Articles | Volume 15, issue 7
Hydrol. Earth Syst. Sci., 15, 2145–2164, 2011
Hydrol. Earth Syst. Sci., 15, 2145–2164, 2011

Research article 13 Jul 2011

Research article | 13 Jul 2011

Development of streamflow projections under changing climate conditions over Colorado River basin headwaters

W. P. Miller1,2, T. C. Piechota2,3, S. Gangopadhyay4, and T. Pruitt4 W. P. Miller et al.
  • 1United States Bureau of Reclamation, Lower Colorado Region, Boulder City, Nevada, USA
  • 2Department of Civil and Environmental Engineering, University of Nevada Las Vegas, Las Vegas, Nevada, USA
  • 3Associate Vice President for Interdisciplinary Research, Division of Research and Graduate Studies, Office of the Urban Sustainability Initiative, University of Nevada Las Vegas, Las Vegas, Nevada, USA
  • 4Water Resources Planning and Operations Support Group, Technical Service Center, Bureau of Reclamation, Denver, Colorado, USA

Abstract. The current drought over the Colorado River Basin has raised concerns that the US Department of the Interior, Bureau of Reclamation (Reclamation) may impose water shortages over the lower portion of the basin for the first time in history. The guidelines that determine levels of shortage are affected by relatively short-term (3 to 7 month) forecasts determined by the Colorado Basin River Forecast Center (CBRFC) using the National Weather Service (NWS) River Forecasting System (RFS) hydrologic model. While these forecasts by the CBRFC are useful, water managers within the basin are interested in long-term projections of streamflow, particularly under changing climate conditions. In this study, a bias-corrected, statistically downscaled dataset of projected climate is used to force the NWS RFS utilized by the CBRFC to derive projections of streamflow over the Green, Gunnison, and San Juan River headwater basins located within the Colorado River Basin.

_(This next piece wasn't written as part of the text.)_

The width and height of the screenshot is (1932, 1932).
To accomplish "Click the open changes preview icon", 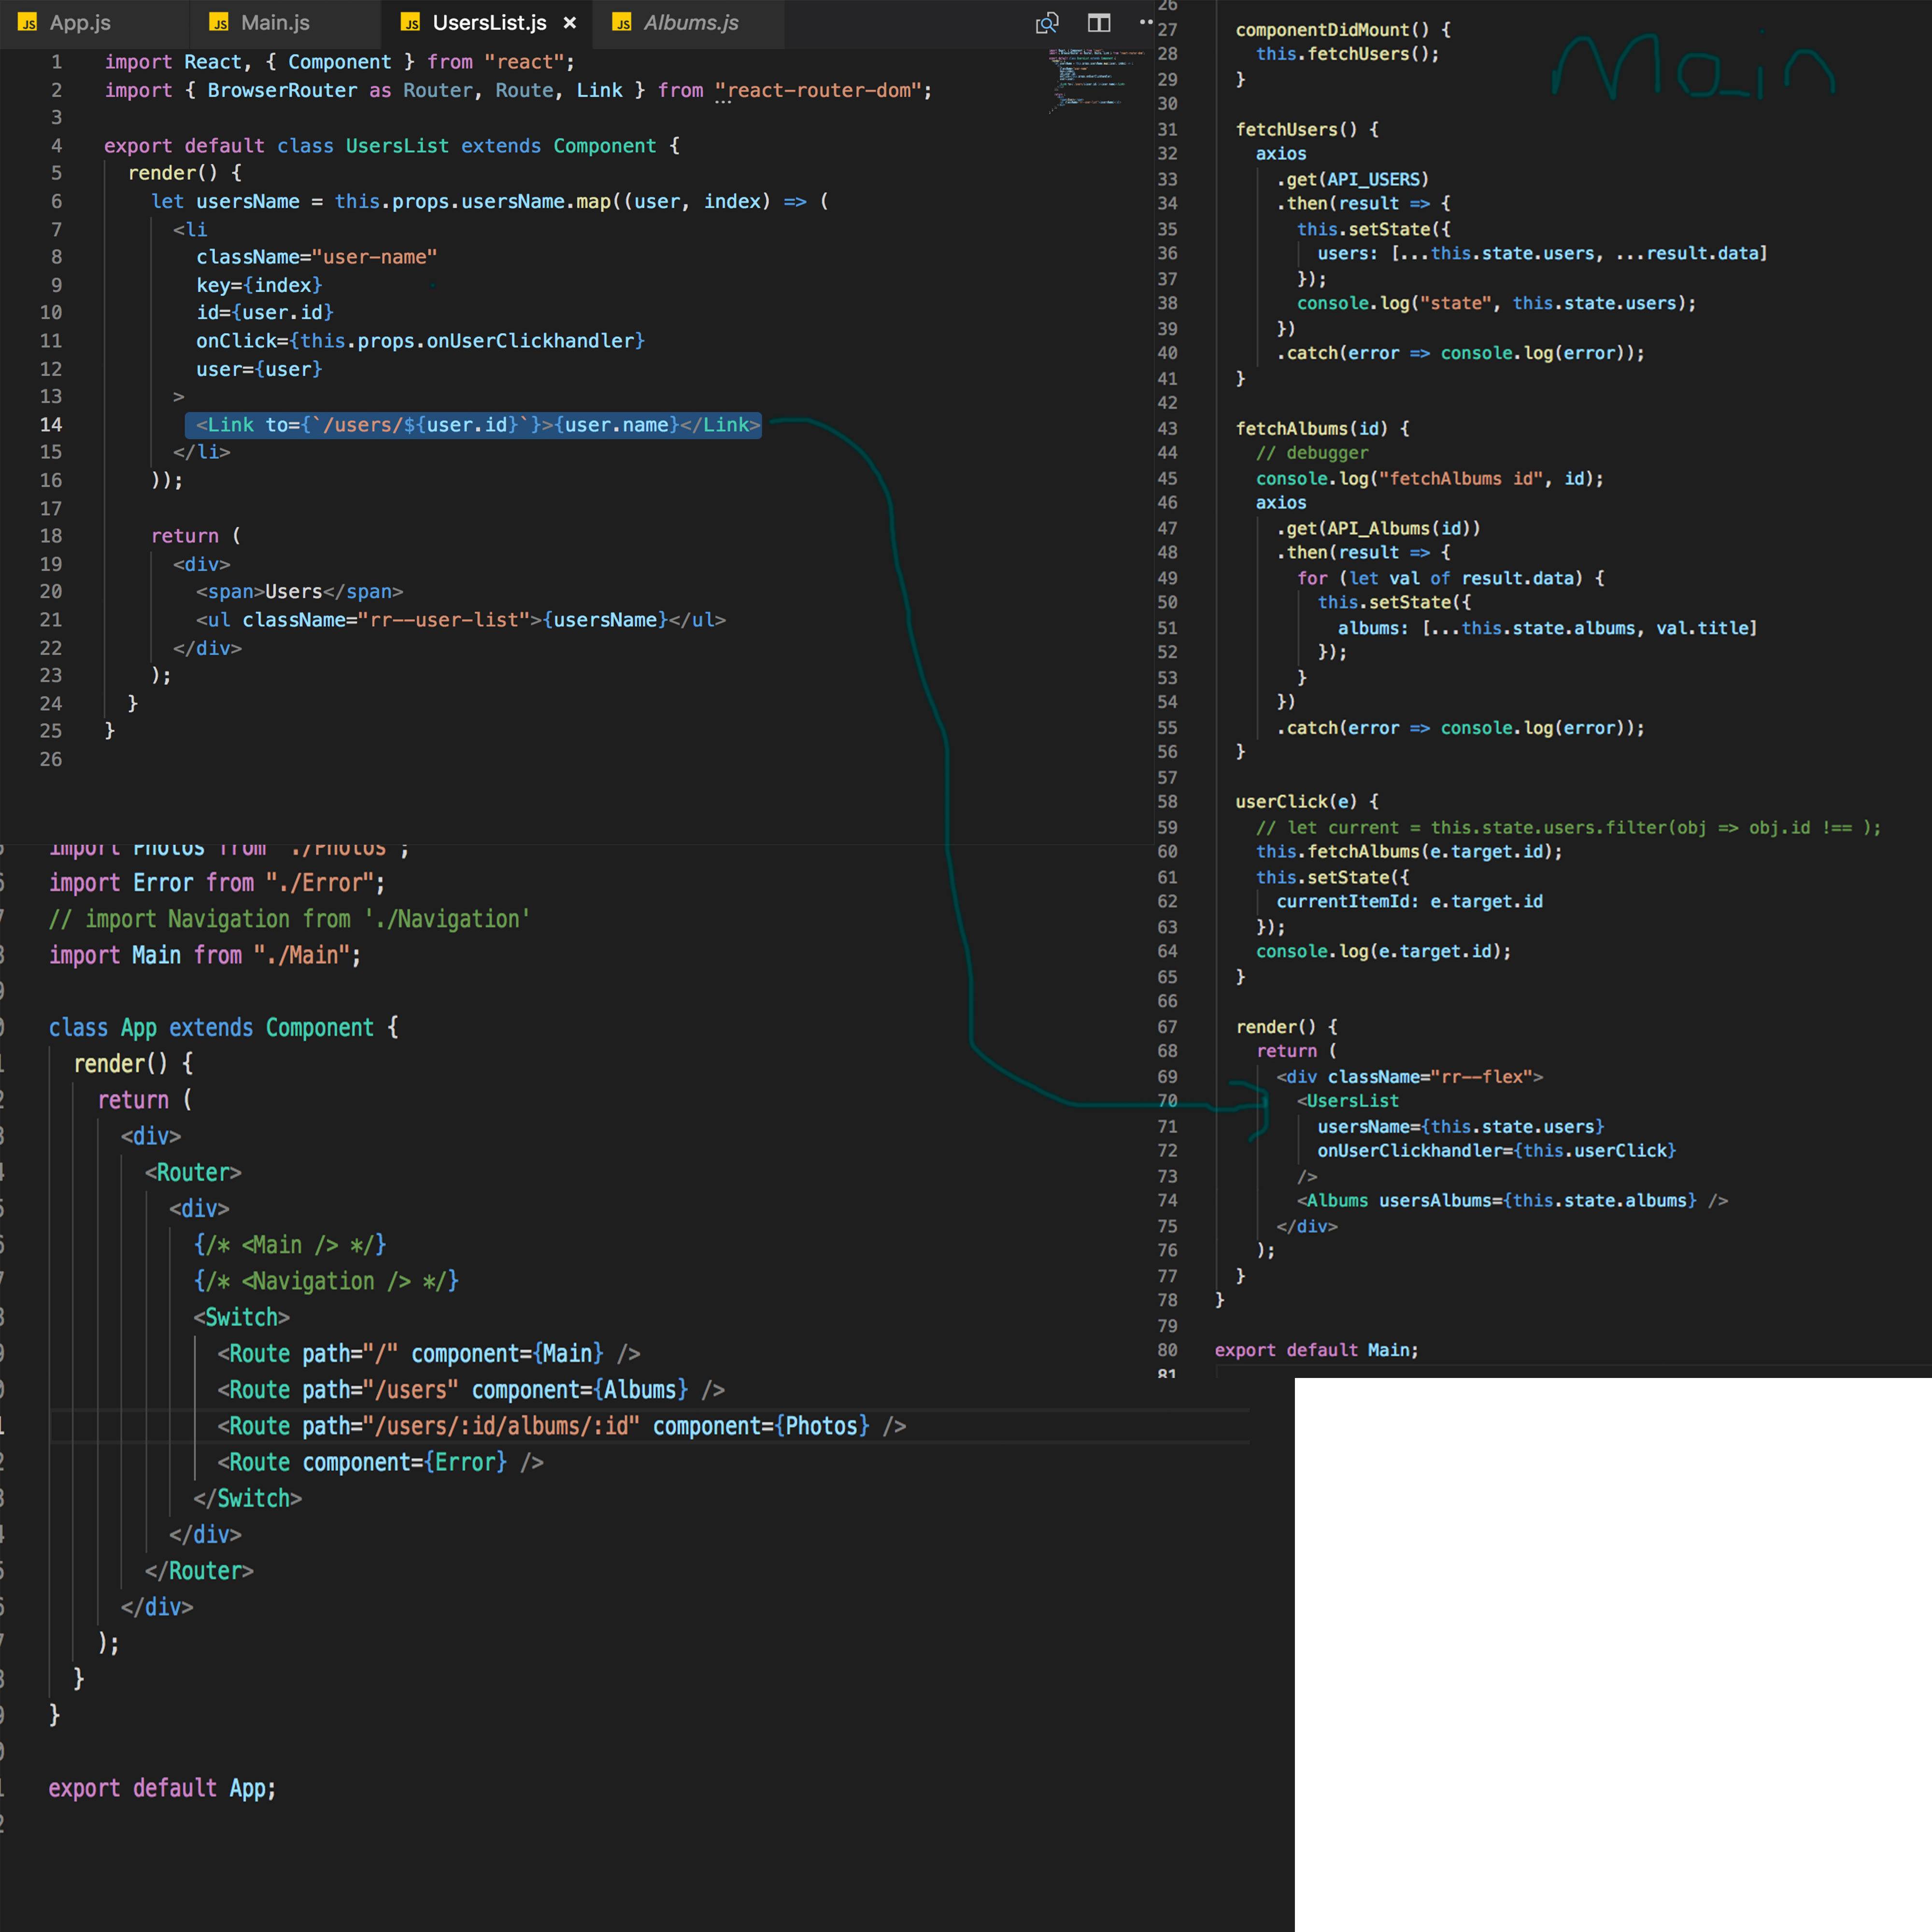I will [x=1047, y=23].
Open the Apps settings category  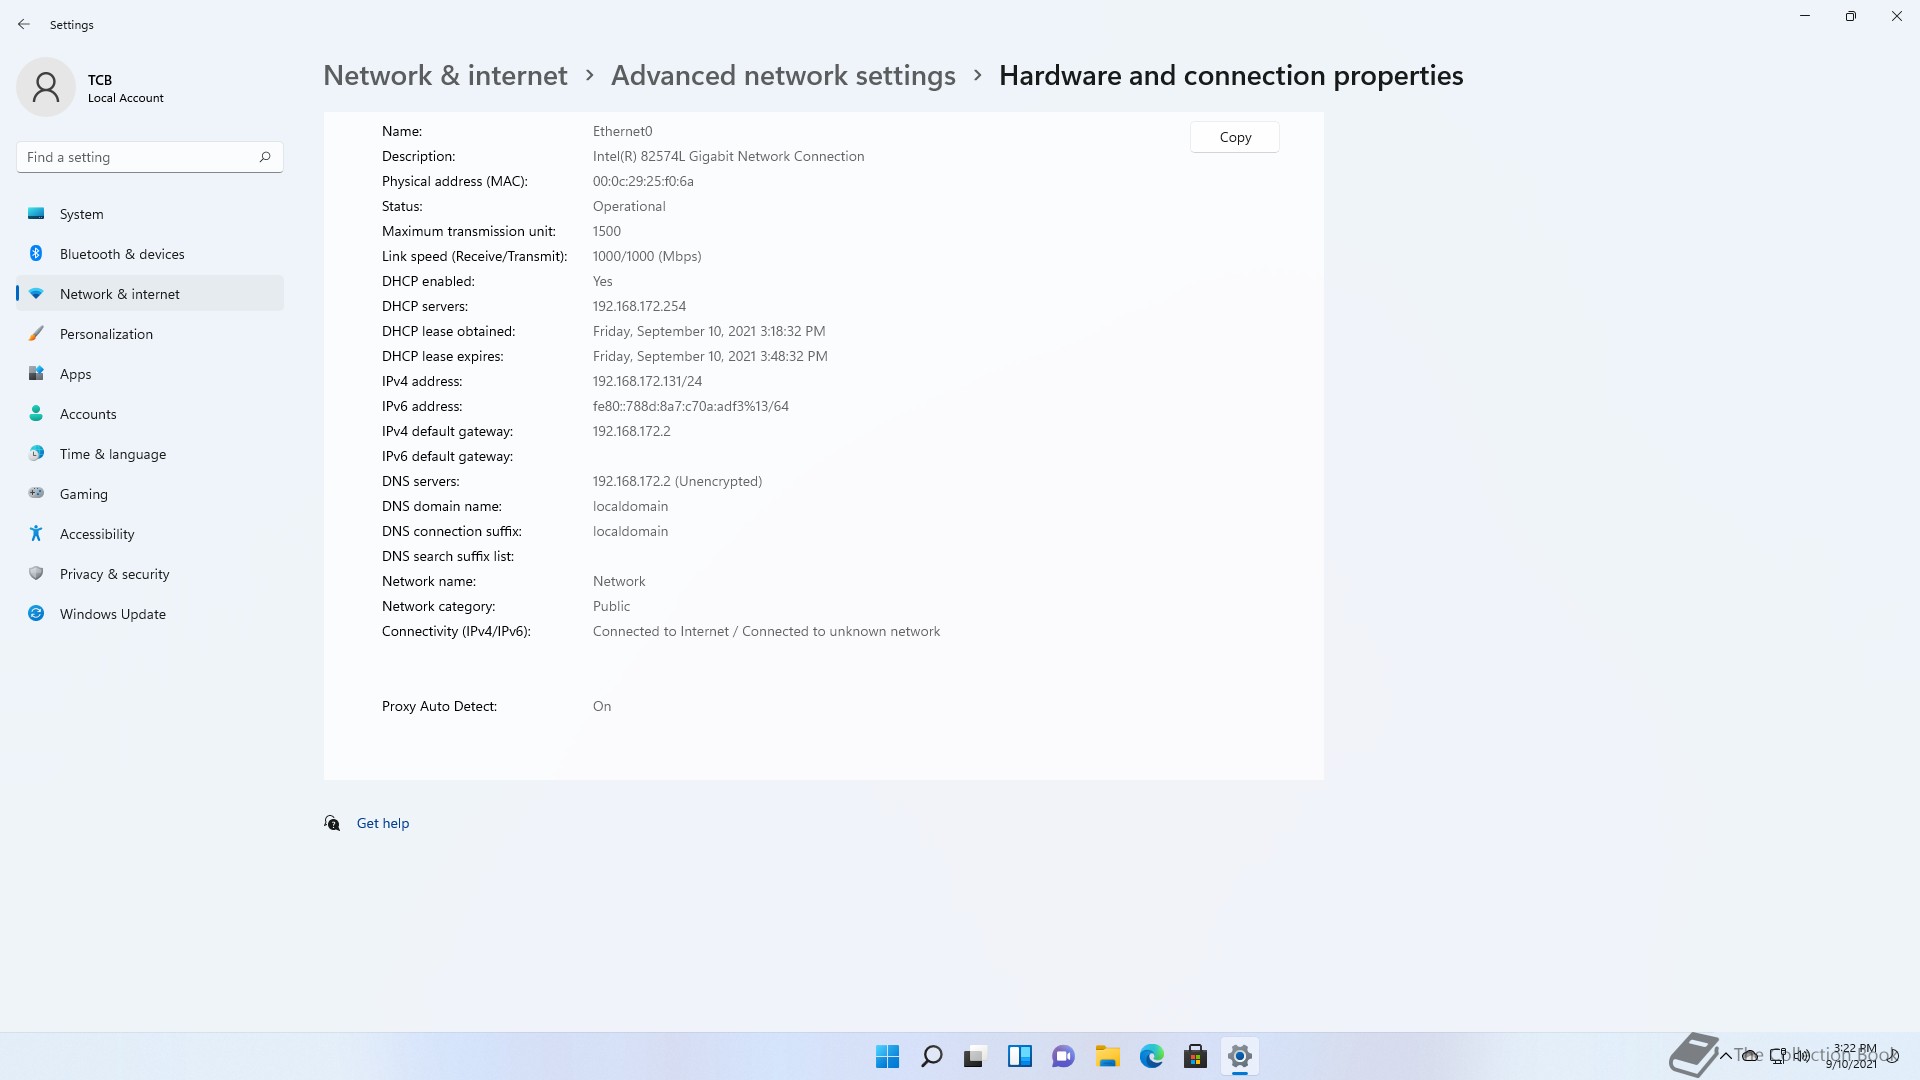(x=75, y=374)
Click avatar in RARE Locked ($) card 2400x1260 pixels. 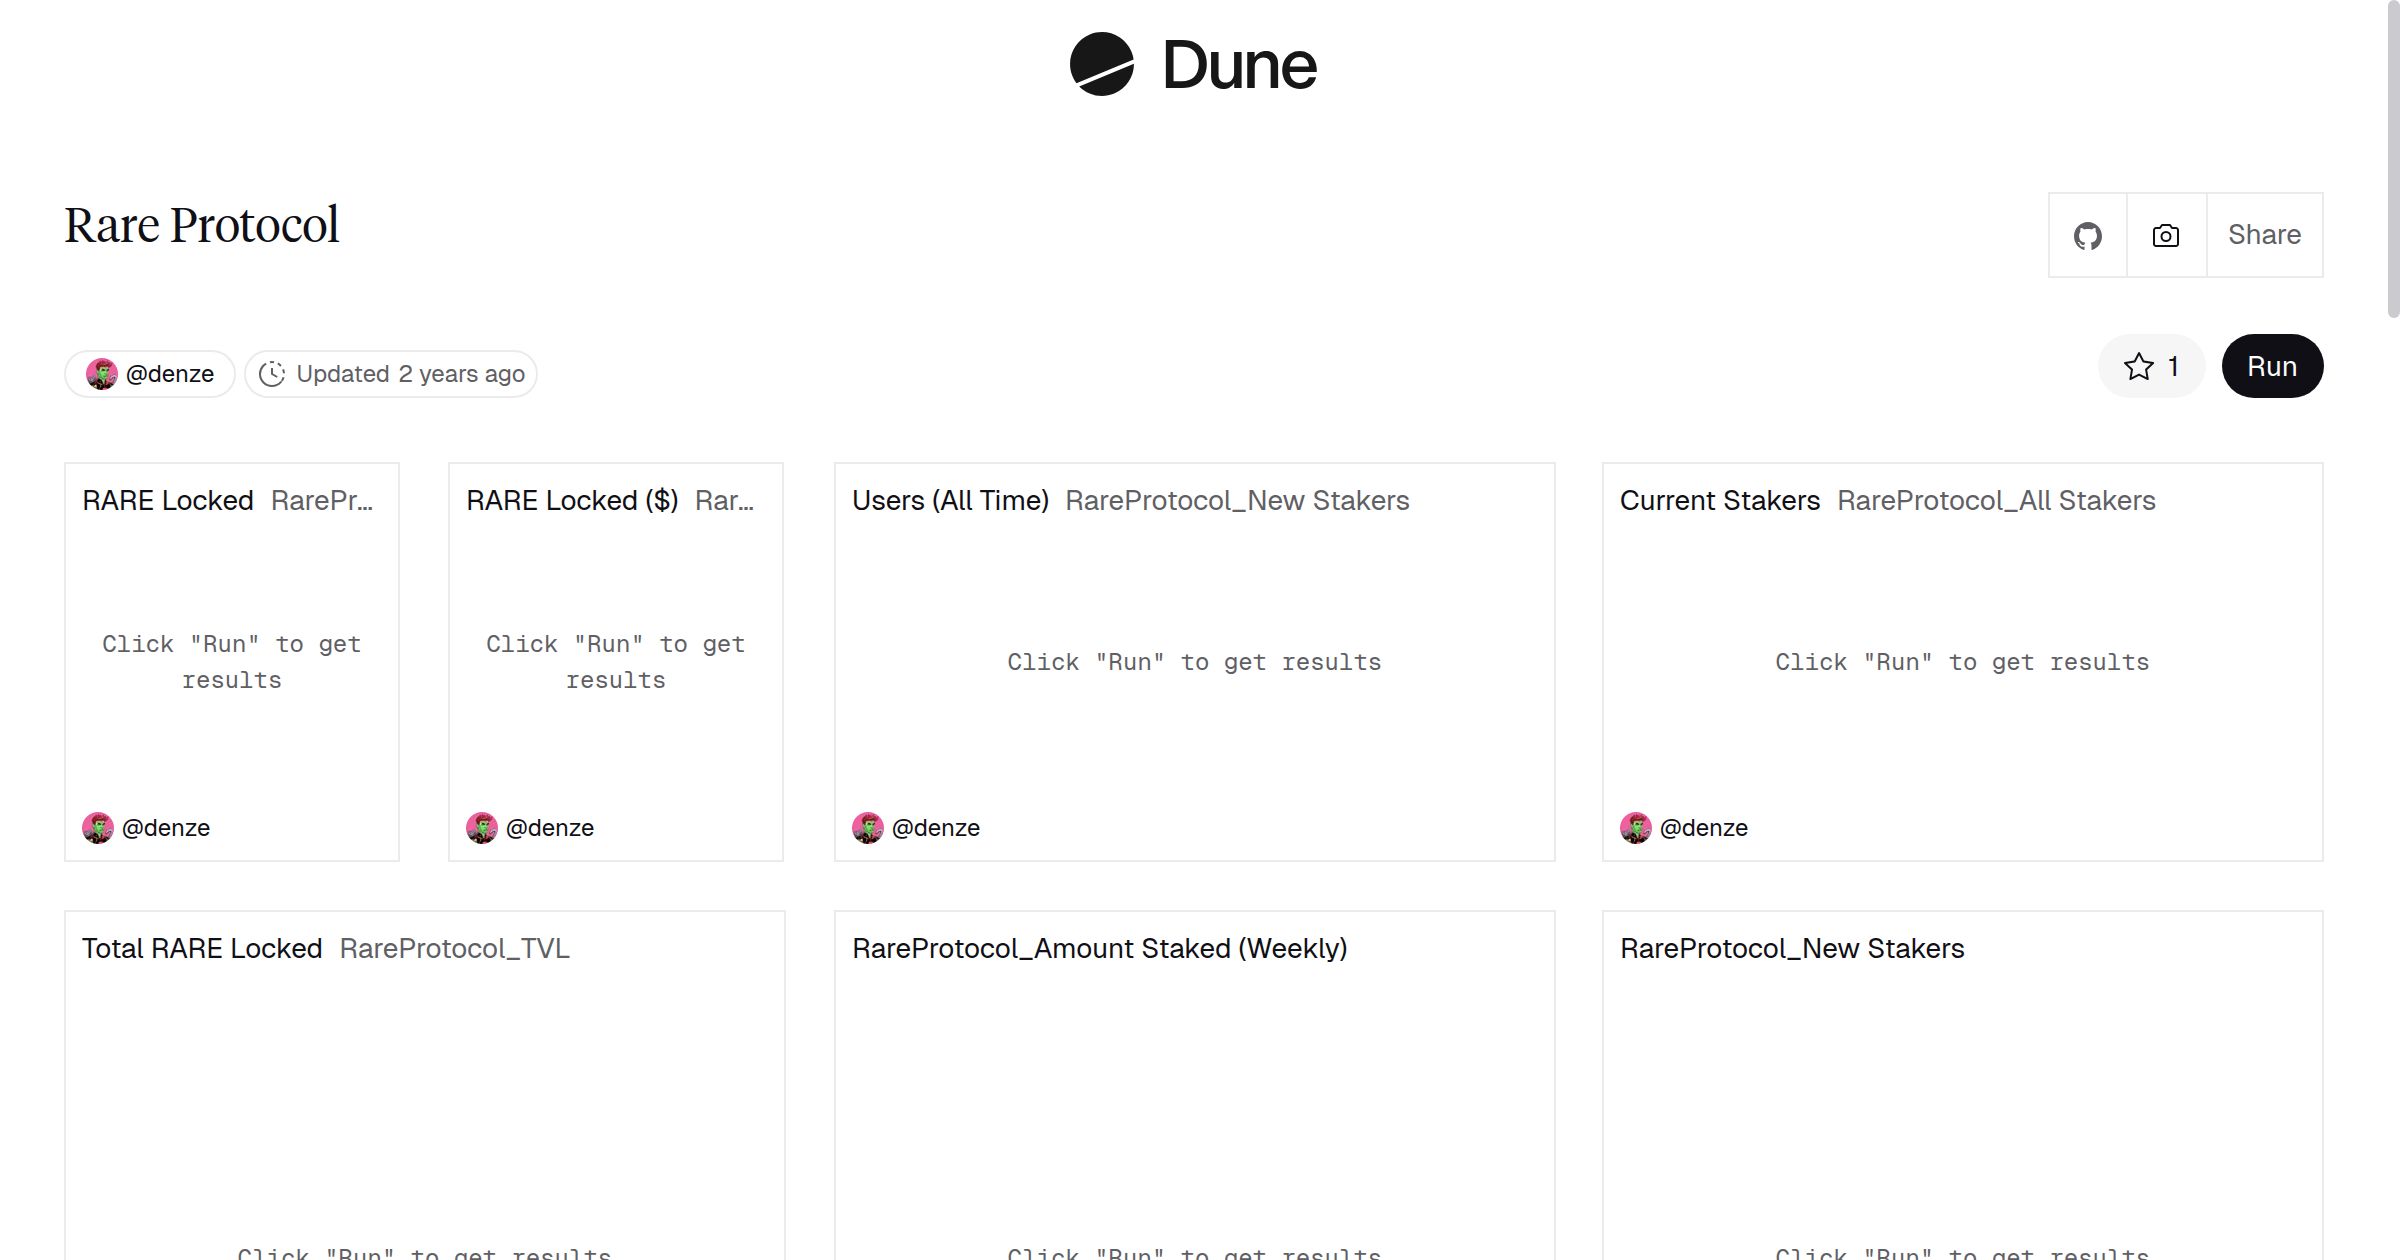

This study evaluates the impact of changing climate to evapotranspiration rates and contributes to a better understanding of how hydrologic processes change under varying climate conditions. The impact to evapotranspiration rates is taken into consideration and incorporated into the development of streamflow projections over Colorado River headwater basins in this study. Additionally, the NWS RFS is modified to account for impacts to evapotranspiration due to changing temperature over the basin. Adjusting evapotranspiration demands resulted in a 6 % to 13 % average decrease in runoff over the Gunnison River Basin when compared to static evapotranspiration rates. Streamflow projections derived using projections of future climate and the NWS RFS provided by the CBRFC resulted in decreased runoff in 2 of the 3 basins considered. Over the Gunnison and San Juan River basins, a 10 % to 15 % average decrease in basin runoff is projected through the year 2099. However, over the Green River basin, a 5 % to 8 % increase in basin runoff is projected through 2099. Evidence of nonstationary behavior is apparent over the Gunnison and San Juan River basins.